Fortinet is refuting rumors that the company is in acquisition talks with IBM.
Officials at both companies initially declined to comment about the rumors Nov. 1, but Fortinet later published a press release stating the
following: “Bloomberg News cited sources incorrectly indicating that
Fortinet is in acquisition discussions with IBM…[Fortinet] is focused
on building a strong independent company and is not in acquisition
discussions with IBM.”
The rumors caused Fortinet's stock to jump, with the price
closing today up 6.2 percent despite the company's denial. In addition,
Fortinet's rebuttal to the news reports has not kept analysts from
speculating on what the deal would mean for both vendors.
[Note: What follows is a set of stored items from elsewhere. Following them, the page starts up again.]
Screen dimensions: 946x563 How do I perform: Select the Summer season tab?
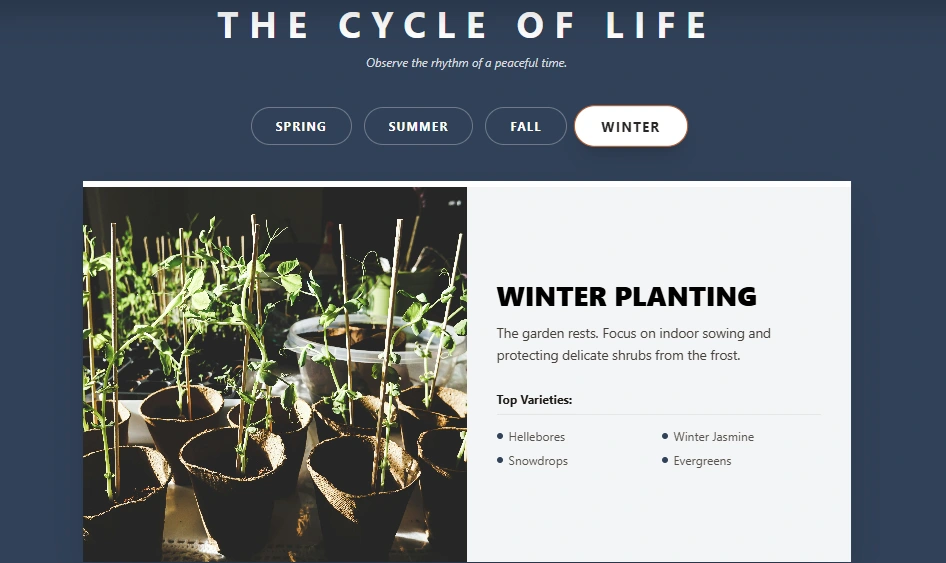[418, 127]
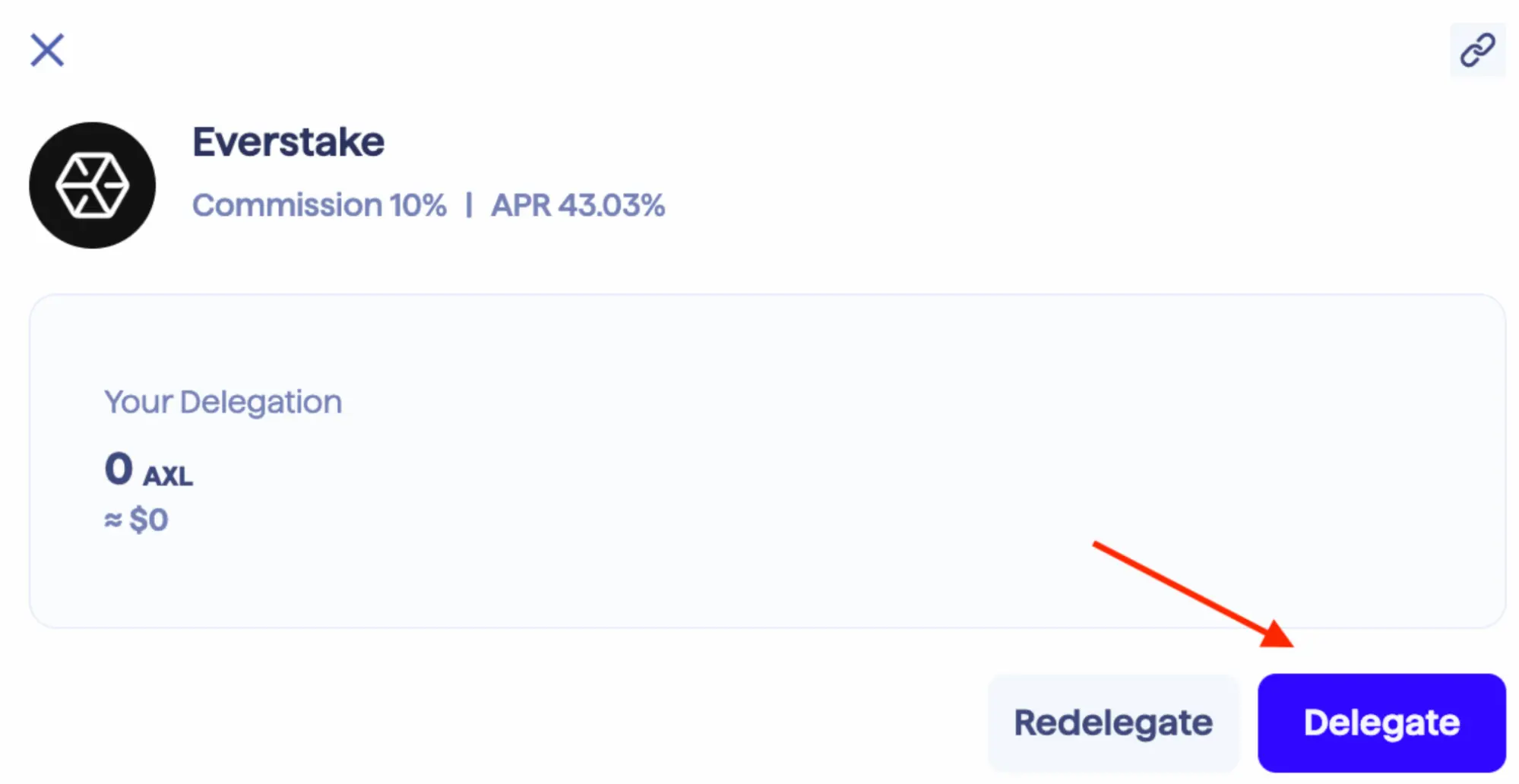
Task: Click the Commission 10% label
Action: click(320, 204)
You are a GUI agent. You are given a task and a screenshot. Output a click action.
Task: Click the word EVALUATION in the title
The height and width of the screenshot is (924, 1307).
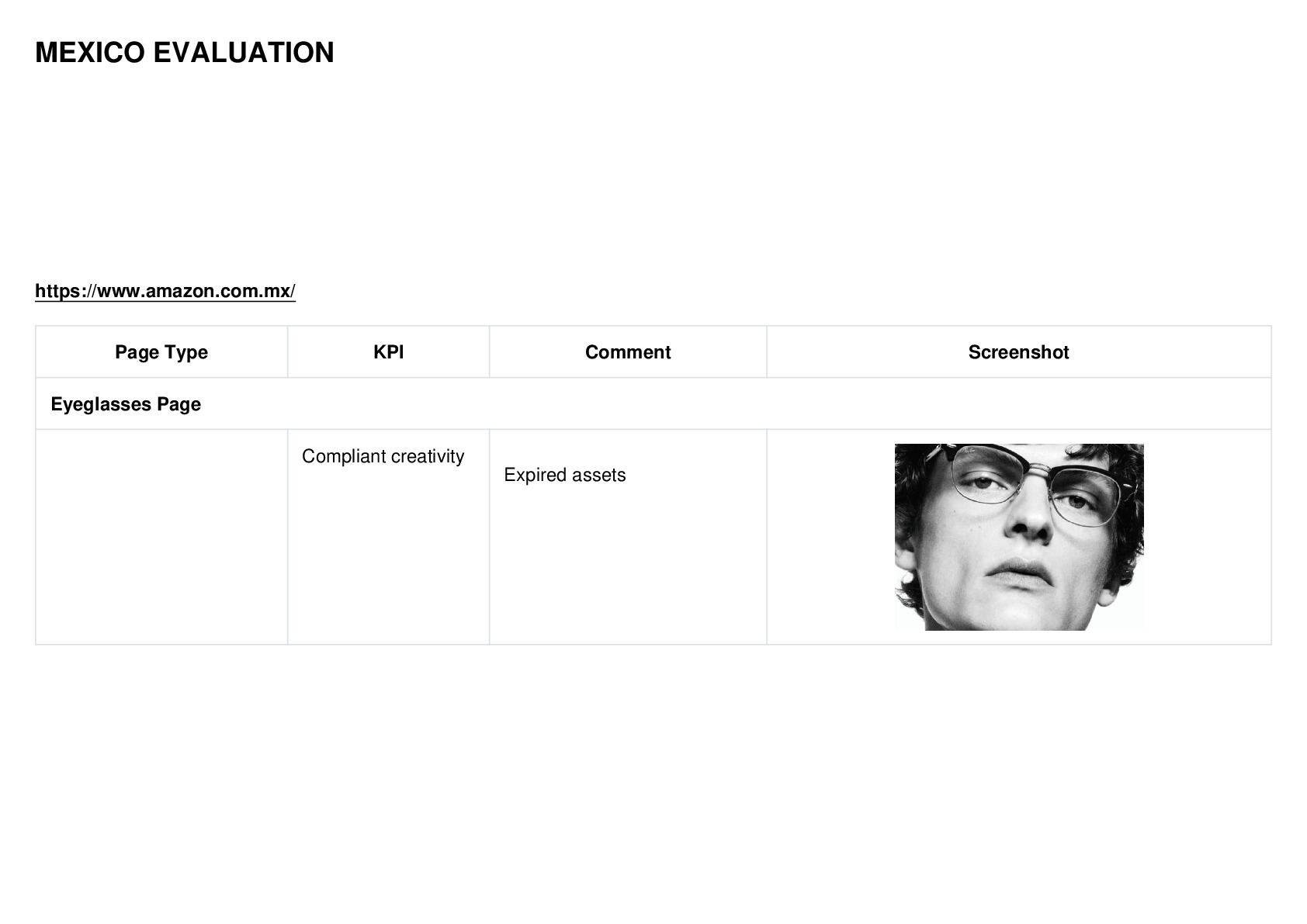[x=244, y=53]
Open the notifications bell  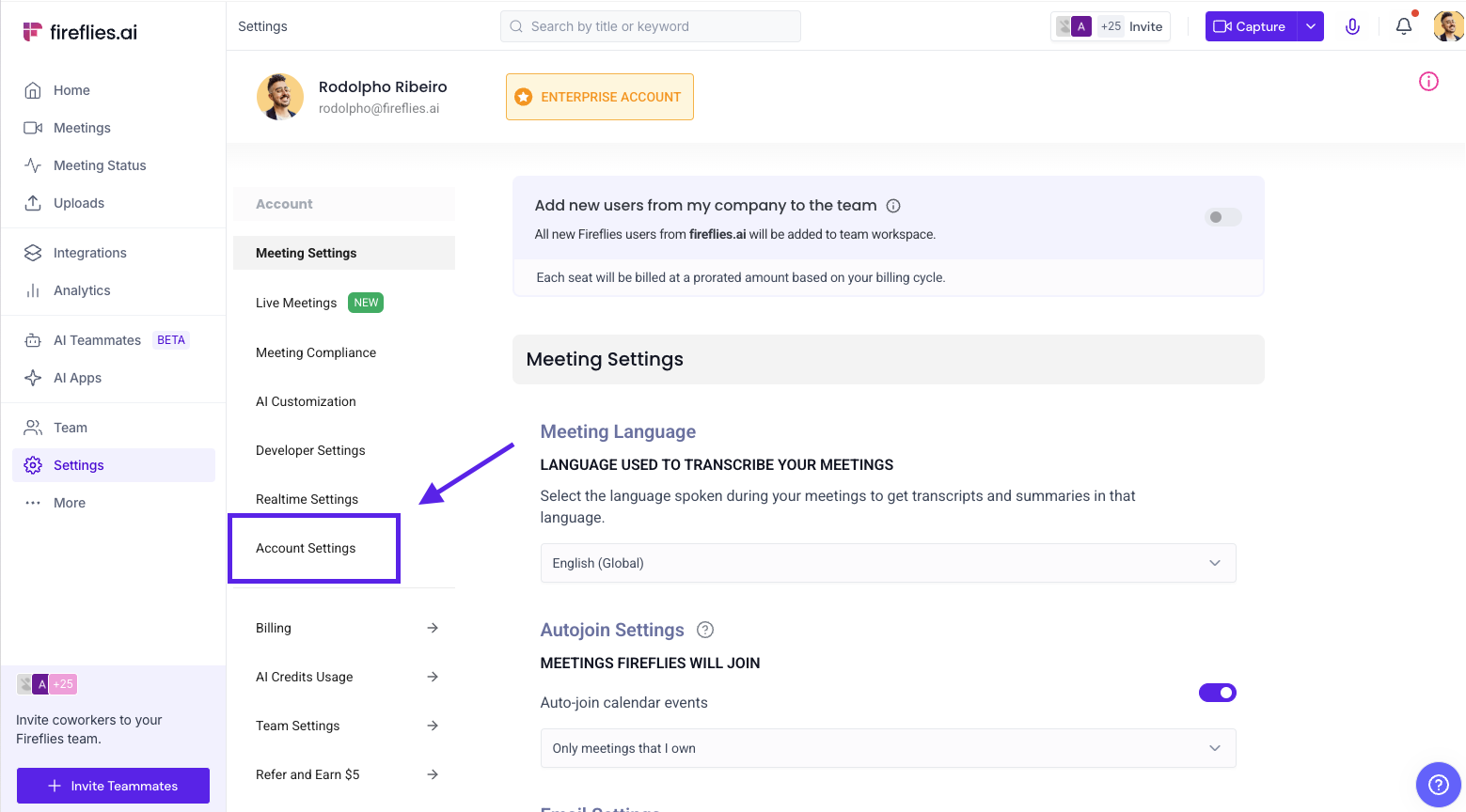click(x=1403, y=26)
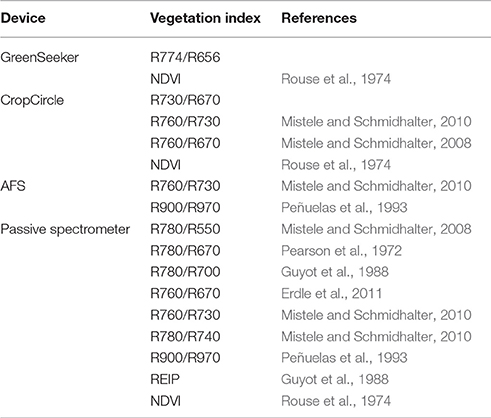Select the Vegetation index column header
Image resolution: width=491 pixels, height=418 pixels.
205,18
Andrew Hay, an analyst with The 451 Group, said his firm had been
discussing it internally and was not sure "if there is a fit for
Fortinet within IBM." Eric Ogren, founder of the Ogren Group, however,
was more optimistic.
“Fortinet has proven that their UTMs [unified threat management
appliances] can satisfy enterprise-scale markets, which would add
a nice capability for IBM,” Ogren said. “I wouldn't worry too much
about a Proventia overlap - in fact Proventia may even create extra
drag for IBM security appliances. And I'm sure that Proventia has
taught IBM that the value of the security device is the multi-year
revenue stream generated by the subscriptions for continual
pattern updates. Perhaps Fortinet has something to
offer IBM for securing virtual data centers.”
He noted, however, that there are some sizable risks.
“The first is retaining key contributors of a hardware
security product in an enterprise software and services company
may be a challenge,” Ogren added. “Proventia has been hurt deeply by
loss of key people because of culture and 'fit.' The second is that
most of IBM's security acquisitions integrate with enterprise software,
which is not something that could happen with Fortinet. For
instance, Watchfire and Guardium are assimilating into
business units, ISS Proventia leverages global services - not
at all clear where Fortinet would find a nurturing organization.”